─── Given data ───

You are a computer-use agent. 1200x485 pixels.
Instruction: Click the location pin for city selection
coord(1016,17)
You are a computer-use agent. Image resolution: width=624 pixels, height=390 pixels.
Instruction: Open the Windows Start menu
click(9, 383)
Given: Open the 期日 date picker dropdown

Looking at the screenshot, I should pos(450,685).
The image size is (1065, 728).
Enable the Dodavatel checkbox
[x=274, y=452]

───
─── Given data ───

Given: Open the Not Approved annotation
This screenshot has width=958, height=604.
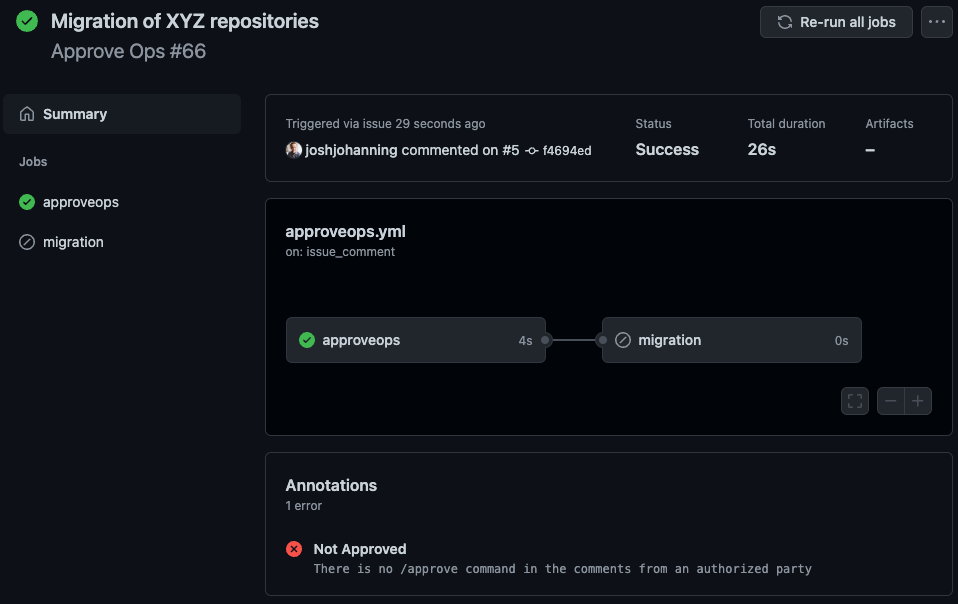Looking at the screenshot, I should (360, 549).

───

* Directions
Show a copy of each line from the data that includes the word "agent".

* Response to the task
You are a computer-use agent. 1200x485 pixels.
You are a computer-use agent. Image resolution: width=624 pixels, height=390 pixels.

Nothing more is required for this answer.